We bring this up because it is hard to see how the full power of the new iPad Pro can be unleashed by anyone but a real, well, pro. If you make movies or music or photos for a living (or want to), then the iPad Pro might be the Apple device for you. For most of us, though, we’d just be paying the extra cash to be cool. But that’s worth something, too.
A federal judge in Sacramento has rejected Apple’s motion to dismiss a potential class-action lawsuit claiming that the way Apple defines “buy” is misleading when it comes to buying or renting movies from the App Store. It boils down to what people expect when they buy a video at the App Store.

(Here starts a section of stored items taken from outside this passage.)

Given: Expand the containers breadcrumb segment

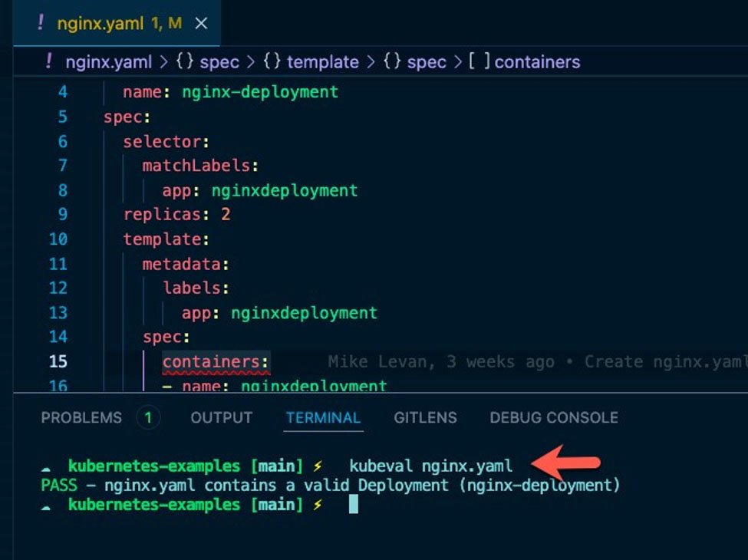Looking at the screenshot, I should (x=537, y=62).
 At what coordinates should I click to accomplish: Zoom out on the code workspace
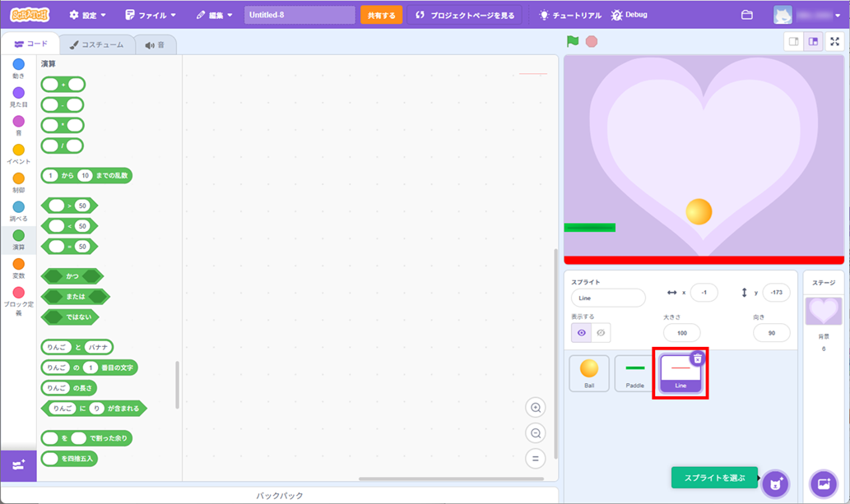536,433
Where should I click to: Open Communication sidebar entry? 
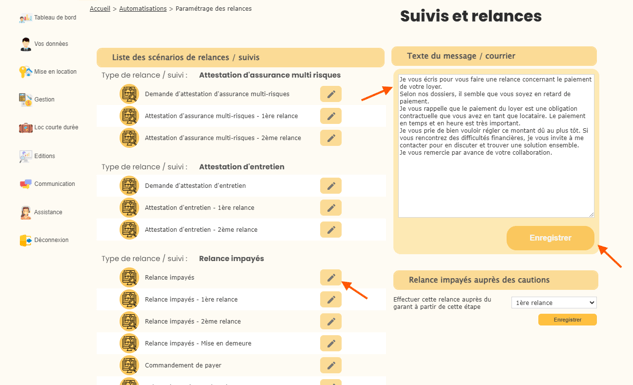click(47, 184)
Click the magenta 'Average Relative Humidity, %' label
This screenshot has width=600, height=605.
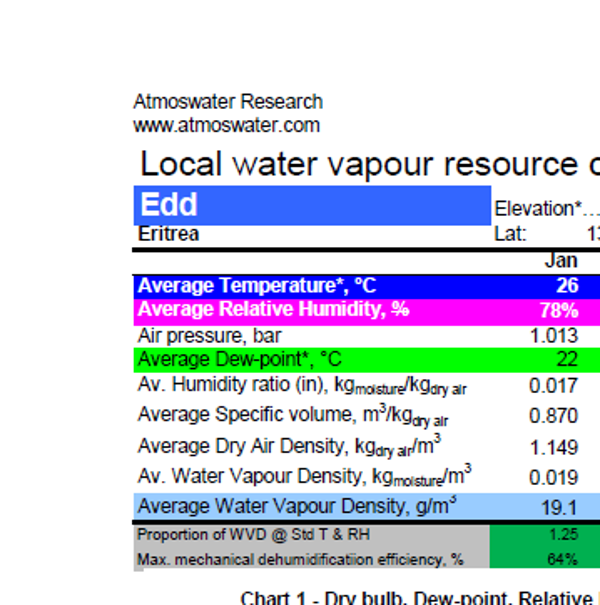point(273,310)
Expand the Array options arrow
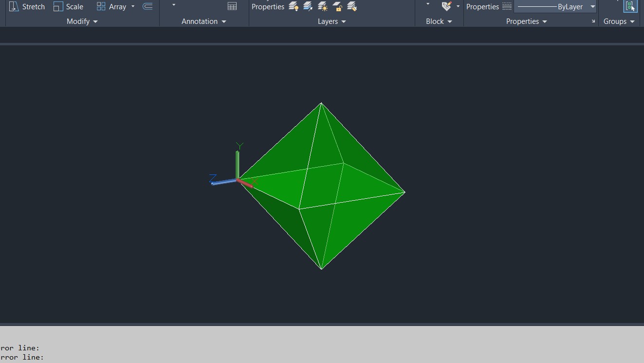Viewport: 644px width, 363px height. [x=133, y=6]
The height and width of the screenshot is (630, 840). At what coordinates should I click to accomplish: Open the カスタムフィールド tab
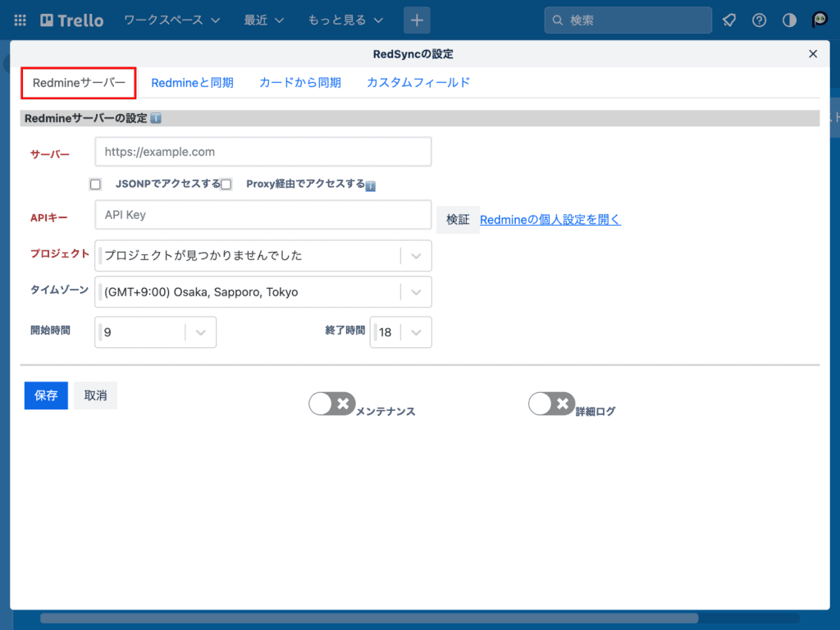418,82
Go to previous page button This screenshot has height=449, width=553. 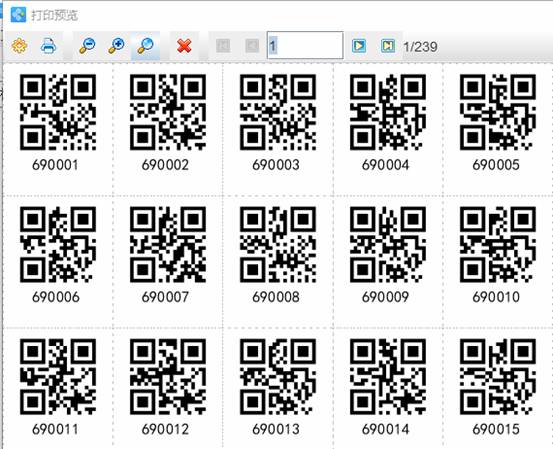click(252, 46)
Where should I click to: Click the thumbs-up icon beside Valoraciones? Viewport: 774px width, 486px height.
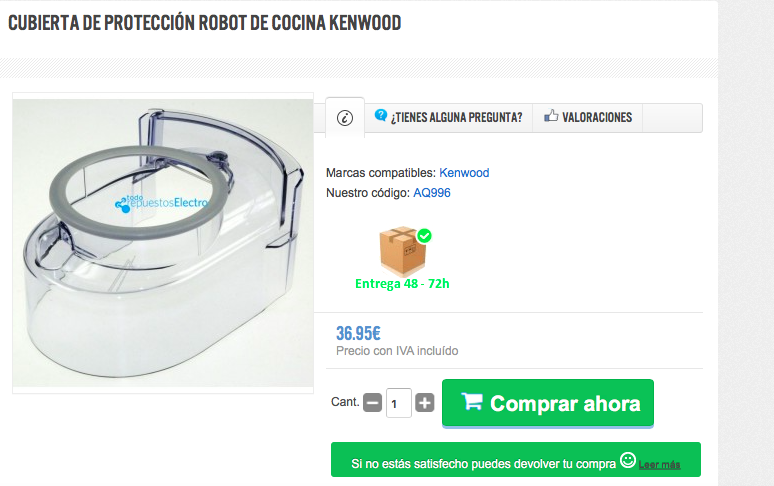coord(551,116)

The plaintiff, David Andino, claims that because Apple reserves the right to terminate access to content the people have purchased, it is “deceptive” for the company to say that someone has bought something. District Court Judge John Mendez sums it up this way, according to The Hollywood Reporter:
Apple contends that “[n]o reasonable consumer would believe” that purchased content would remain on the iTunes platform indefinitely. But in common usage, the term “buy” means to acquire possession over something. It seems plausible, at least at the motion to dismiss stage, that reasonable consumers would expect their access couldn’t be revoked.
Judge Mendez continued:
[T]he injury Plaintiff alleges is not, as Apple contends, that he may someday lose access to his purchased content. Rather, the injury is that at the time of purchase, he paid either too much for the product or spent money he would not have but for the misrepresentation. This economic injury is concrete and actual, not speculative as Apple contends …
An Apple supplier based near Shanghai suffered a fire Thursday that killed two firefighters and six civilians, according to a report in the South China Morning Post. The supplier, Casetek Group, is a subsidiary of Taiwan-based Pegatron, and the plant that burned was owned by another subsidiary. Casetek supplied Apple with chassis for both MacBooks and iPads.
Finally, the Financial Times reported on Wednesday that Apple is planning to increase advertising space on the search page of the App Store, taking advantage of the company’s access to people’s private information while restricting access by other companies and developers.